I understand this is a shock and a lot to process. We have put a lot of careful consideration and thought into the transition package and support to help you move forward. I am going to list some high-level details here, but all your documents are attached in this email as well.
Payments - Your last day of employment will be November 30, however, effective as of today, November 14, you will be placed on Garden Leave and released from performing any work. You will be paid your regular salary through November 30th, your accrued and unused PTO.
Severance/Separation -
We are able to offer you 2 months’ base salary, which is conditional upon your signing a Release Agreement with the company.
Benefits
·We also will be extending EAP (employee assistance program) access and Calm app access for 3 months for your needs.
…”[Emphasis added]
(b) The First Termination Letter provided:
“We regret to inform you that as a result of a realignment of our business model and strategy, your position with Globalization Partners Pty Ltd (the “Company”) has become redundant. The Company has attempted to discuss this matter with you on three separate occasions, and you have refused to join meetings arranged by your manager and the People Team. Accordingly, pursuant to your employment contract with the Company, dated May 15, 2022 (the “Contract”), we are providing you notice of the termination of your employment, which employment will end effective November 30, 2022 (the “Termination Date”).
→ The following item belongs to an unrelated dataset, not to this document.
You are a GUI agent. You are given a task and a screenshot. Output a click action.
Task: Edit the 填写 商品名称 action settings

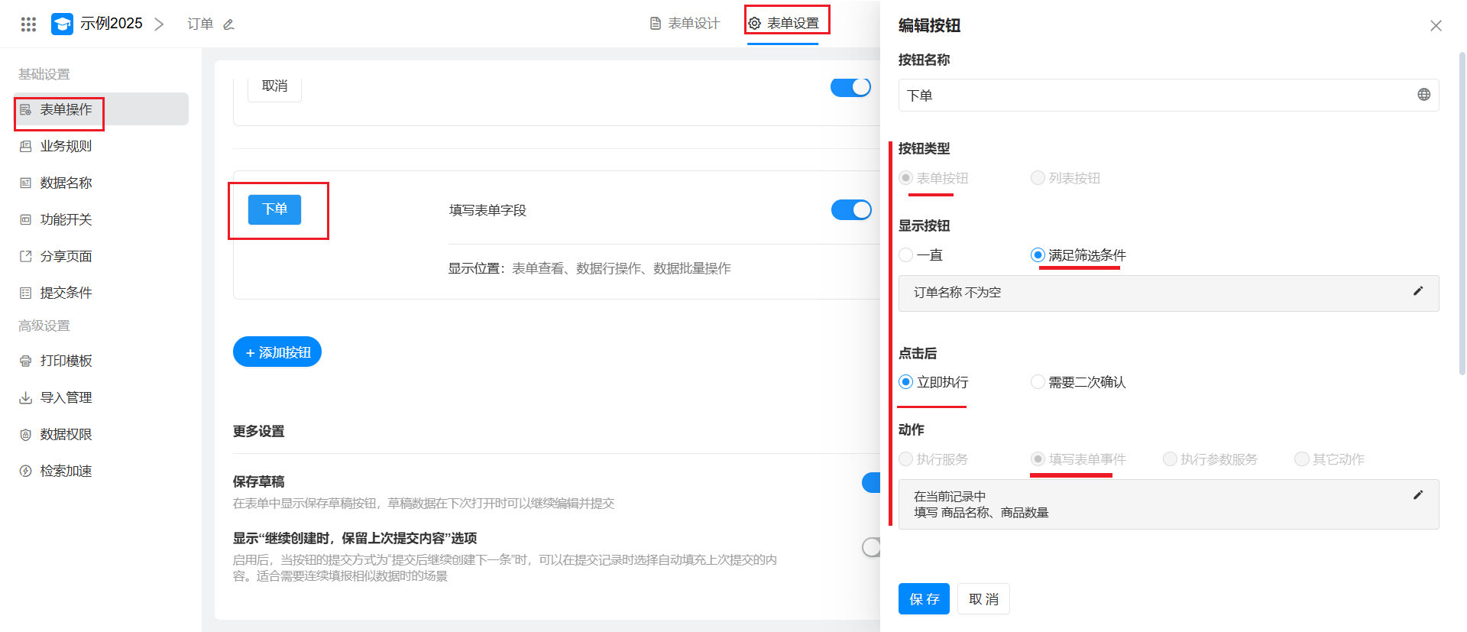(1417, 495)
You are hereby placed on Garden Leave effective immediately, today November 14, 2022, and are not required to perform any job duties or responsibilities until the Termination Date.
This letter explains what will happen next, including how you can obtain additional payments and other benefits subject to the terms and conditions of the enclosed Release Agreement. We ask that if you’d like to accept the offered severance package that you sign and return the Separation document by 5pm on November 18, 2022.
You will receive the following end of service payments:
• Salary until your last day November 30, 2022, which includes your 1-week notice period;
• Encashment of accrued but unused vacation leave of 10 days;
• Any commission payments that have been earned subject to the terms and conditions of the commission plan.
These amounts may be subject to tax, and final amounts will be paid into your nominated bank account.
Please note that any business expenses that you properly incurred and submitted will be paid out in accordance with the Company’s business expense reimbursement policy. All payments are subject to statutory and applicable payroll deductions.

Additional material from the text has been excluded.